The announcement's a major win for Twitter, who've beat out Amazon, Verizon, and even Facebook, to win the rights. Twitter's also reportedly paid less than rival bidders, paying less that $10 million for the entire 10-game package.
"We didn't take the highest bidder on the table," The NFL's executive vice president of media, Brian Rolapp, told Bloomberg. "The platform's built around live events already. We want to see how they use the unique platform, and syndicated tweets all over the Internet is going to be interesting."
So what does this mean for Twitter, and how will it work, exactly? It's not clear, at present, how the platform's planning to incorporate live NFL matches into the wider Twitter experience, but it opens up a whole range of new possibilities, a new framework that will need to be put in place to facilitate the deal, but will also extend to other video functions on Twitter.
So how will Twitter handle an actual, three-hour long, live TV broadcast? You'd assume Periscope will play a part - in the NFL's announcement, Periscope's mentioned specifically, though only in relation to pre-game content, noting that the live-streaming platform will allow for a more immersive user experience. Twitter, of course, won't be recording the content themselves - they'll be streaming the network feeds from CBS and NBC - but given the capacity to showcase their capability in covering live events, you'd expect Twitter would be keen to incorporate additional elements into the NFL live experience. Given that Twitter already has a system in place to manage and edit live tweet feeds for quality, which they've implemented as part of the 'Moments' roll-out, it should be relatively easy for Twitter to build an immersive, all-encompassing fan experience on the platform - but how that presentation actually looks will be most interesting.
Twitter's had a deal in place with the NFL since 2013, related to highlights (like the below) and other content, which has enabled Twitter to strengthen their relationship with NFL fans - the @NFL handle has more than 17.2 million followers as of right now.
And through Moments, Twitter's been able to put even more focus on NFL content and events - but incorporating whole, live games is an entirely different scenario, and you'd expect Twitter will need to come up with a new presentation format to best facilitate that feed.
An interesting template to look at on this front might actually come from Facebook - earlier this year, Facebook introduced a new tool called 'Sports Stadium' which aims to help sports fans on Facebook get more involved in the on-platform discussion around each game.
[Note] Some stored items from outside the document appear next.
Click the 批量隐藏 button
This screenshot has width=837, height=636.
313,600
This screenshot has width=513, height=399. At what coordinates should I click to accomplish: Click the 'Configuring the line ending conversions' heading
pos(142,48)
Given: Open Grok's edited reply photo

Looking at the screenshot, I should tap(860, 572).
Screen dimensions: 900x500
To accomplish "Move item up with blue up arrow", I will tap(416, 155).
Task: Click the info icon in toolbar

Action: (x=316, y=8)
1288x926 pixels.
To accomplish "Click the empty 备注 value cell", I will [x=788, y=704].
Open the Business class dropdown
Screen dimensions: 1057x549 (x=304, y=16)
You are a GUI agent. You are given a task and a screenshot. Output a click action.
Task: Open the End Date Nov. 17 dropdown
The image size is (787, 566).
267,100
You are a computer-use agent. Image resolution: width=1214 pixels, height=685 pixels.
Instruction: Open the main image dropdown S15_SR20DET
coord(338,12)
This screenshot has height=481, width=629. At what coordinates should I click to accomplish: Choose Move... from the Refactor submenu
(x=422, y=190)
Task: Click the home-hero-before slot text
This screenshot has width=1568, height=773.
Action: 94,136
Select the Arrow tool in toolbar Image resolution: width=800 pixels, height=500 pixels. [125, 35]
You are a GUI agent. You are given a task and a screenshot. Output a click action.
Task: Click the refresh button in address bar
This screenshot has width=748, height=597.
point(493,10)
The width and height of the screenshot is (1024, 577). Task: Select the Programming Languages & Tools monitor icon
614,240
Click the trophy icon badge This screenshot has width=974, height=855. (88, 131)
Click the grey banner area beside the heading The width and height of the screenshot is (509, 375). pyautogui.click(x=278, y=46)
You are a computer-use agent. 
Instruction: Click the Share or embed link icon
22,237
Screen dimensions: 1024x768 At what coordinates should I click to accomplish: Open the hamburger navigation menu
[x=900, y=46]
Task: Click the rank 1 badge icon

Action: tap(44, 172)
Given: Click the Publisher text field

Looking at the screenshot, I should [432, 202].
Via Sports Stadium, Facebook shows a text-based play-by-play account of the game at the top of the screen and collects all game related posts from your friends, posts and commentary from experts, stats, etc., all incorporated into one, easy to follow feed. One would suspect that Sports Stadium was actually implemented as part of Facebook's bid to win the Thursday Night Football rights, where instead of the play-by-play, users would actually have had access to the live game feed.
This game-focused template may actually form a good foundation for how Twitter should approach their broadcast - maybe there'll be an option to have the game on the main screen, then a side bar with live tweets and additional content, like related Periscope streams.
Such a template, in itself, would require a significant re-think at Twitter as to how it presents content, and will likely lead to a whole new range of options for users to better incorporate video into their own strategies. Of course, the above mock-up is totally made up by me - but imagine if Twitter were to build such a tool and enable you to use it for your own Periscope broadcasts? One of the key issues with Periscope at the moment is that it's separated off into its own app, with comments and discussions disappearing after 24 hours, when the broadcast does. But what if there was a new platform for Periscope which connected tweet streams and live broadcasts like the above, with additional questions and contributors able to 'call-in' via a second screen in the bottom right?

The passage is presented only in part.